Le quatrième chapitre expose la tourmente de la Deuxième Guerre mondiale. Alors que les lois canadiennes concernant l’immigration se resserrent encore davantage, et que les Juifs font désormais partie des communautés « non désirées », le Congrès juif canadien fait tout en son pouvoir pour établir un lien avec la population canadienne et ainsi faire pression pour accueillir des Juifs européens. Malgré l’intensification des exactions perpétrées contre ces derniers en Europe, l’opinion publique canadienne est caractérisée par un repli identitaire et par une xénophobie s’exprimant par une prise de position anti-immigration.

Le cinquième chapitre du livre Histoire des Juifs du Québec traite de la nouvelle vague d’immigration juive après la Seconde Guerre mondiale. Cette nouvelle vague d’immigrants, pour la plupart survivants de la Shoah venant s’établir à Montréal entre 1945 et 1960, va considérablement modifier le visage de la communauté juive québécoise. Cette vague sera notamment caractérisée par l’arrivée de nombreux artistes, écrivains et poètes qui influenceront grandement la culture juive montréalaise. Cette immigration nouvelle coïncidera également avec une migration vers l’ouest de la ville et à un certain abandon du yiddish au profit de l’anglais ; deux signes d’une adaptation réussie et d’une augmentation des possibilités de mobilité sociale ascendante.

Le sixième chapitre est dédié à l’immigration sépharade et à son impact sur la communauté juive québécoise.

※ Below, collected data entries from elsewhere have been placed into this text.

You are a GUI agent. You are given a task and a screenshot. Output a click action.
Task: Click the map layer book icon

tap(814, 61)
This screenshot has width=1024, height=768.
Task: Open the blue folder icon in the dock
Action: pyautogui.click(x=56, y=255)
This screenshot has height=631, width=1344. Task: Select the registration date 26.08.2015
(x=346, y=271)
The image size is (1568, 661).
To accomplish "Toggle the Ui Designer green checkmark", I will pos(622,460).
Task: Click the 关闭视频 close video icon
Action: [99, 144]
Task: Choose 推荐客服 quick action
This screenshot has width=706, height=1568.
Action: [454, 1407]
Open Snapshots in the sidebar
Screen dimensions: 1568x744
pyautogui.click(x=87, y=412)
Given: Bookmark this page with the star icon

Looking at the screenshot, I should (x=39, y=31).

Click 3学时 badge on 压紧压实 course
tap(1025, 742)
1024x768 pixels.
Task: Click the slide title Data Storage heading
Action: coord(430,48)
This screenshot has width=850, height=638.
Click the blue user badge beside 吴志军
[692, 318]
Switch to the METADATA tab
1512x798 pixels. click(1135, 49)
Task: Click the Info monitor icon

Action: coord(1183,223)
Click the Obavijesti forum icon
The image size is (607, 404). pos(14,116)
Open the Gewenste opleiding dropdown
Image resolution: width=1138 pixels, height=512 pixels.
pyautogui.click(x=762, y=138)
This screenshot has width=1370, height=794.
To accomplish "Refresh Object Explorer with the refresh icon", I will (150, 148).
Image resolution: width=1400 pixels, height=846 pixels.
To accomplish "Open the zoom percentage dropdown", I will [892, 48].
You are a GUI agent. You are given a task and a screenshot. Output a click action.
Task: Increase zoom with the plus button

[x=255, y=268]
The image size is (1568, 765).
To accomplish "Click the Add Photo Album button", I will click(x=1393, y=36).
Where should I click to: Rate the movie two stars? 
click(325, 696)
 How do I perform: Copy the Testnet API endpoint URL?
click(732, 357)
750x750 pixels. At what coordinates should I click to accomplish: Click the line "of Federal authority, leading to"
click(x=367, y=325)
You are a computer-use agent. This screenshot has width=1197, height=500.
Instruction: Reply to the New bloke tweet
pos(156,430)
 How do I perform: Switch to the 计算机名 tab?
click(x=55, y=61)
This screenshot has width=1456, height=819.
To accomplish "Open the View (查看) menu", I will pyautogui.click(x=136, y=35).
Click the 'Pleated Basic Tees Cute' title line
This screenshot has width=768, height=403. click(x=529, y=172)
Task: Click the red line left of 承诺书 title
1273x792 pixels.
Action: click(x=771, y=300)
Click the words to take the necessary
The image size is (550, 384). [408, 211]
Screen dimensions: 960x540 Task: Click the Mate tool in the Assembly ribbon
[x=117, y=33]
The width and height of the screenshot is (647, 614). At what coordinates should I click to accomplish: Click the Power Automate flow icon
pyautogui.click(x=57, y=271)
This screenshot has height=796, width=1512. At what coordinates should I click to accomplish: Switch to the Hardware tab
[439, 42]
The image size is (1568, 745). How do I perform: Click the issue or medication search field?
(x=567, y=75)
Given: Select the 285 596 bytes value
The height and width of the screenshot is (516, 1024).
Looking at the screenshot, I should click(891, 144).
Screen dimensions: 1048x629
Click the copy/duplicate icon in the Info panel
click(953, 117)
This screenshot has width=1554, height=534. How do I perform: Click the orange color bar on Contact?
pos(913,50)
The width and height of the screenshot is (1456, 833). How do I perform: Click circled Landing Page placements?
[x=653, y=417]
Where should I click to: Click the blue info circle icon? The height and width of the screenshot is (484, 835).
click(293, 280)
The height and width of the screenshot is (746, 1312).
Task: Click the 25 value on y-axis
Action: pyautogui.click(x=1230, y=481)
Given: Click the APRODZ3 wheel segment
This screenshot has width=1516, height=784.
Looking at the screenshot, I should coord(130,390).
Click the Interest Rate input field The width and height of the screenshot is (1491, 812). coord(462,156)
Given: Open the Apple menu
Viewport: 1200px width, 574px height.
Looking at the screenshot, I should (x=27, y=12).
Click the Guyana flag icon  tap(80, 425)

Arrivés du Maroc, ces Juifs sépharades importent une culture, des traditions et une langue – le français – qui les différencient de la communauté ashkénaze déjà établie et avec laquelle ils auront des relations parfois tendues. L’impact de la langue sera primordial et permettra une meilleure intégration à une majorité québécoise francophone libérée de l’antisémitisme doctrinal de l’Église catholique. Ces Juifs francophones jouiront, tout comme les ashkénazes qui les avaient précédés, d’une progression socio-économique particulièrement favorable et principalement causée par un niveau d’éducation élevée et une concentration de sa population en milieu urbain.

Le septième chapitre du livre, intitulé « Parcours contemporains », dresse un portrait des différents visages d’une communauté particulièrement diversifiée. Évoquant l’amélioration des liens avec la communauté francophone, avec laquelle les communications avaient jadis été difficiles, il expose le résultat d’un impressionnant processus d’intégration de la communauté à la société d’accueil. Impliquée dans tous les domaines de la société québécoise, la communauté juive rayonne de par son implication au sein du Québec contemporain.

En définitive, l’ouvrage de Pierre Anctil propose une formidable synthèse de l’histoire de la présence juive au Québec. Histoire des Juifs du Québec constituera certainement un ouvrage de référence dans le domaine des études juives québécoises et canadiennes. En présentant toutes les nuances du processus d’intégration de cette communauté à la société québécoise, l’auteur expose une myriade de contributions de la communauté juive québécoise, tant aux niveaux politique, économique que culturel, tout en soulignant les difficultés associées à une intégration réussie. L’une des forces de l’ouvrage réside indéniablement dans l’utilisation de sources de langues anglaise, française et yiddish. Parfois occultées par les chercheurs anglophones, ces deux dernières permettent une vision plus circonstanciée de l’histoire juive québécoise.

La seule critique que nous pouvons adresser à Anctil concerne son traitement de l’antisémitisme. Sans peindre un portrait idyllique de la relation entre la communauté juive et la société québécoise, et particulièrement avec la majorité francophone, la distinction établie par l’auteur entre l’antisémitisme vulgaire et belliqueux d’Hitler et la xénophobie et le sentiment anti-immigration exprimés par les Québécois semble obscurcir le sentiment d’aliénation vécue par la communauté juive et sous-estime ainsi un antisémitisme d’inspiration catholique qui influencera négativement l’ensemble des relations entre les deux communautés jusqu’à la Révolution tranquille.